Arthur F. Marotti, Religious Ideology and Cultural Fantasy. Catholic and Anti-Catholic Discourses in Early Modern England. University of Notre Dame Press, Notre Dame, Ind., 2005. £ 19.50, ISBN 0 268 03480 X (paperback), pp.xii +307.
Reviewed by Laurence Lux-Sterritt, LERMA, Université d’Aix-Marseille I
In his preface, Arthur Marotti states that, in writing about Catholics, he is ‘writing against the grain of most historical and literary interpretation’ (p.5) since, in England, history has long described Catholicism in negative terms and literary studies have been moulded by the works of zealous anti-Catholic writers such as Edmund Spencer or John Milton, who shaped both the national literary landscape and the cultural identity of the kingdom. However, the author does not ignore the significant developments made in the field of Catholic studies in the last three decades; he acknowledges that, if it stills remains a niche compared with the long-standing Whig tradition so typical of English consciousness, much research has now been done to construct a better-balanced view of Catholic activity and literary production in early modern England. Marotti is therefore careful to highlight the contributions of historians such as Christopher Haigh, Eamon Duffy, Anthony Milton, Patrick Collinson, Peter Lake, Michael Questier and John Bossy and, for issues regarding gender, to cite amongst others the works of Frances Dolan, Alison Shell, Anne Dillon or Raymond Tumbleson.

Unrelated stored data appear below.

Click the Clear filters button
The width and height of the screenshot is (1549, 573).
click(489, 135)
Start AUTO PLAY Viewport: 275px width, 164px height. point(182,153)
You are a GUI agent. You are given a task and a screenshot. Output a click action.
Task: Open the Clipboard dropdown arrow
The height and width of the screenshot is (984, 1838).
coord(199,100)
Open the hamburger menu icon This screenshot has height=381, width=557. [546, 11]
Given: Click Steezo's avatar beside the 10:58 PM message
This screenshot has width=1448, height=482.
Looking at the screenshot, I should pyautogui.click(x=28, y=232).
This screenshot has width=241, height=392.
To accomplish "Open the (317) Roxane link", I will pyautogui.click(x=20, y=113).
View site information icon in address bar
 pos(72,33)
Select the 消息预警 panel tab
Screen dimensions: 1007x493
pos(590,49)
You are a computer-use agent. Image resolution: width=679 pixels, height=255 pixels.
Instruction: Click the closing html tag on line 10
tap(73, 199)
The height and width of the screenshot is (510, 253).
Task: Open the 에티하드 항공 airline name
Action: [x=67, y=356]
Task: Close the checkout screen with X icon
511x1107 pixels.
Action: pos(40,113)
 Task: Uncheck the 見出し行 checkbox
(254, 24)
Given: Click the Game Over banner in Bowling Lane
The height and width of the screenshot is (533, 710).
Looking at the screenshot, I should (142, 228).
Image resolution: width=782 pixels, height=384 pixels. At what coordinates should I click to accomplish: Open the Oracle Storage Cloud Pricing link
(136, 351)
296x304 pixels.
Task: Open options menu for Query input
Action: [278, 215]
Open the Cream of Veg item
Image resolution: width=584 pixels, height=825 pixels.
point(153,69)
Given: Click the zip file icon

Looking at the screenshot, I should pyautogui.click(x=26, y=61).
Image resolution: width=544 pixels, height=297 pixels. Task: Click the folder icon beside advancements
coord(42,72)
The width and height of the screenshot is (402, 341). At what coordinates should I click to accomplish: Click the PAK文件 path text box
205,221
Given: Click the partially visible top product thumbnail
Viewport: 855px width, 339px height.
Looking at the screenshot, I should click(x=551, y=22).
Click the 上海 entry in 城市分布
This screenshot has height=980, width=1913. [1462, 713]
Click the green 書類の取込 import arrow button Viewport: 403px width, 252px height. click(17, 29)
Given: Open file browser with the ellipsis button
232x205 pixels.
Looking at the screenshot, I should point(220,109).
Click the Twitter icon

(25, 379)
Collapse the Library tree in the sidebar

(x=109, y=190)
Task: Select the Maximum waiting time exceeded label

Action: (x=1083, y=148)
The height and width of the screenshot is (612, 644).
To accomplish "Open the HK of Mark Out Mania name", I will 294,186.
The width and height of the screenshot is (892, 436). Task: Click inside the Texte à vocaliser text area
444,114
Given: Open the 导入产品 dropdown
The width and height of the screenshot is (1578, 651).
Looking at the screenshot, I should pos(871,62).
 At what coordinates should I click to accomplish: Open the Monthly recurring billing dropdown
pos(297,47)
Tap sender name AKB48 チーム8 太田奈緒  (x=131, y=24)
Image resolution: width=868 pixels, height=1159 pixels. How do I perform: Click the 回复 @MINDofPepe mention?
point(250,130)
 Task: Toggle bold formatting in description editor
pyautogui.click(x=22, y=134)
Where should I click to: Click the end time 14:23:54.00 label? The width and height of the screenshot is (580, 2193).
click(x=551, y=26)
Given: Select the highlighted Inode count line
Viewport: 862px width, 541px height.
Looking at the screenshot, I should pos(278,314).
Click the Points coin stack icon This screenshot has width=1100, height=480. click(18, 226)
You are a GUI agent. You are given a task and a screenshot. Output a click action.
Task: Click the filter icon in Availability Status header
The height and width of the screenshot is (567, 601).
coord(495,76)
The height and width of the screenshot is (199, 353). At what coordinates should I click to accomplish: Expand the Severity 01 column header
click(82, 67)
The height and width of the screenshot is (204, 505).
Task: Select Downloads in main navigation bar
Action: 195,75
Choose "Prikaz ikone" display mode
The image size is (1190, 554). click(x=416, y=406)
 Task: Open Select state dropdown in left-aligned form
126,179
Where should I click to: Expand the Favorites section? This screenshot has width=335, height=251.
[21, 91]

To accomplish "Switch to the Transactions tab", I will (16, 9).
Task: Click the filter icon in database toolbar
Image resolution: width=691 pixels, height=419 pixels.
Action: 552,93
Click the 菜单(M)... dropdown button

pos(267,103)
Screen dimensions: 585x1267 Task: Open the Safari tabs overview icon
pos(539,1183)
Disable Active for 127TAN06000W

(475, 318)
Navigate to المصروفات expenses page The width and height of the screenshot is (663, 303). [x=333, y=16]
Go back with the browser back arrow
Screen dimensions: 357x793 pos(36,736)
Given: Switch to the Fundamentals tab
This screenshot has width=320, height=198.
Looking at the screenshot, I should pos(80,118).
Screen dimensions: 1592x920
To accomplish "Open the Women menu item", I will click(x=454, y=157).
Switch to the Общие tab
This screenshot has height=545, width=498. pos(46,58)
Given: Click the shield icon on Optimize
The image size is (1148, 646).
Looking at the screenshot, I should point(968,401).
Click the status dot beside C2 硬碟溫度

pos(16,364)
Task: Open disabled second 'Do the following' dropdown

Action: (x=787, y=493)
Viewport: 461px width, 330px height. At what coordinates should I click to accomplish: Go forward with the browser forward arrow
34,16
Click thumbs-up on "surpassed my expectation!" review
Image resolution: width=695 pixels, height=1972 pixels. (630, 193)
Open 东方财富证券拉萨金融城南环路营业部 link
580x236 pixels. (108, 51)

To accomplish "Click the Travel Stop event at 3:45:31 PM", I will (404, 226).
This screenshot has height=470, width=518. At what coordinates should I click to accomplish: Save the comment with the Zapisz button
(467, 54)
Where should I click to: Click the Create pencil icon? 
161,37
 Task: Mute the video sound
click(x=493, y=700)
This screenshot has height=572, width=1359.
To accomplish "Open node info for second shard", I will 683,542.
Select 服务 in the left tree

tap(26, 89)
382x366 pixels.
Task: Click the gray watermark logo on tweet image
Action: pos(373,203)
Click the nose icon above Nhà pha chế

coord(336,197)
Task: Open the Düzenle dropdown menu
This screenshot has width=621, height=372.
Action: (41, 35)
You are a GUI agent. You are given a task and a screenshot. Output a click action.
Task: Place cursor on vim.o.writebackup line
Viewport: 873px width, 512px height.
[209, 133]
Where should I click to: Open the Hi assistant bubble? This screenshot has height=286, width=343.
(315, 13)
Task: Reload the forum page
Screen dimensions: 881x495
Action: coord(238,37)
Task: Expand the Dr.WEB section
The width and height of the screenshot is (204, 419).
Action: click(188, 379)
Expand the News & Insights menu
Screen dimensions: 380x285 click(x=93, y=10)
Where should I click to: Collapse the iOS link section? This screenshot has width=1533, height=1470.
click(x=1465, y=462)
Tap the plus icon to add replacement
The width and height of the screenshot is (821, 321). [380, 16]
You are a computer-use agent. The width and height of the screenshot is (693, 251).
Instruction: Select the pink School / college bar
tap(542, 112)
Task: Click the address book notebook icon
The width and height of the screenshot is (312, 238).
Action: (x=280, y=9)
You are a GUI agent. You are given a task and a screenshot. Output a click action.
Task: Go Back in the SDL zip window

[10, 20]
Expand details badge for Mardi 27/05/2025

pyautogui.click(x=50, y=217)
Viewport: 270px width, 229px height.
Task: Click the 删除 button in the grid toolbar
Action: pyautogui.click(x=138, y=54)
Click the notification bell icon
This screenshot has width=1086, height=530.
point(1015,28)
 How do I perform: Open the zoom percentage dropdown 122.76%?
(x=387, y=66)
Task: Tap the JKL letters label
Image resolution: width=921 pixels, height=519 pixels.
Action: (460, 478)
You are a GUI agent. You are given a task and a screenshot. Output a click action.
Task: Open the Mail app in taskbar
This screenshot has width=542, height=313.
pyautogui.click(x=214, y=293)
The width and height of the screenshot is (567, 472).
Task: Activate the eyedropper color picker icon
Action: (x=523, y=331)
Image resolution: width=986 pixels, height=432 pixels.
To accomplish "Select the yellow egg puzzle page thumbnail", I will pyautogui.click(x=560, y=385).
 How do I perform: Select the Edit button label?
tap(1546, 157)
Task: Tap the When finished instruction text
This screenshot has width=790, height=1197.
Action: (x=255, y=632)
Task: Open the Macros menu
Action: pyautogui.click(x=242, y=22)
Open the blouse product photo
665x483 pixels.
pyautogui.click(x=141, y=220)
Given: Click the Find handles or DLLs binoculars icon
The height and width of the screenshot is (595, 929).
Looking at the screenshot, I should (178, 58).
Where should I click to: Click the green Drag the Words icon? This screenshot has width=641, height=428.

Religious Ideology and Cultural Fantasy will be of interest to anyone seeking to understand at least some of the processes through which cultural identity was shaped at that time; it weaves literary and historical study and shows, through an impressively varied range of primary texts, how religious and political language contributed to the making of myths through which both the Protestant majority and the Catholic minority defined their own identities. Exploring such varied subjects as bodily and literary remains, the relationships between recusant women and Jesuit priests, as well as martyrdom and conversion accounts, the study examines how, through their construction of Catholicism as the quintessential ‘other’ and through their rejection of that otherness as entirely alien to the consciences of loyal subjects, English Protestant writings influenced the development of a strong national cultural identity. In his excellent fifth and final chapter, Marotti approaches ‘the anti-Catholic construction of Protestant English history’ (p.131) through the perception of various Catholic plots and uprisings; thus, the Gunpowder Plot, the infamous Titus Oates’s affair or the Irish rebellion are used as a back cloth for the study not only of anti-Catholic texts but also of the polemics and feelings which they generated, and which in turn acted as the catalyst for the construction of a more united national Protestant identity around a common enemy.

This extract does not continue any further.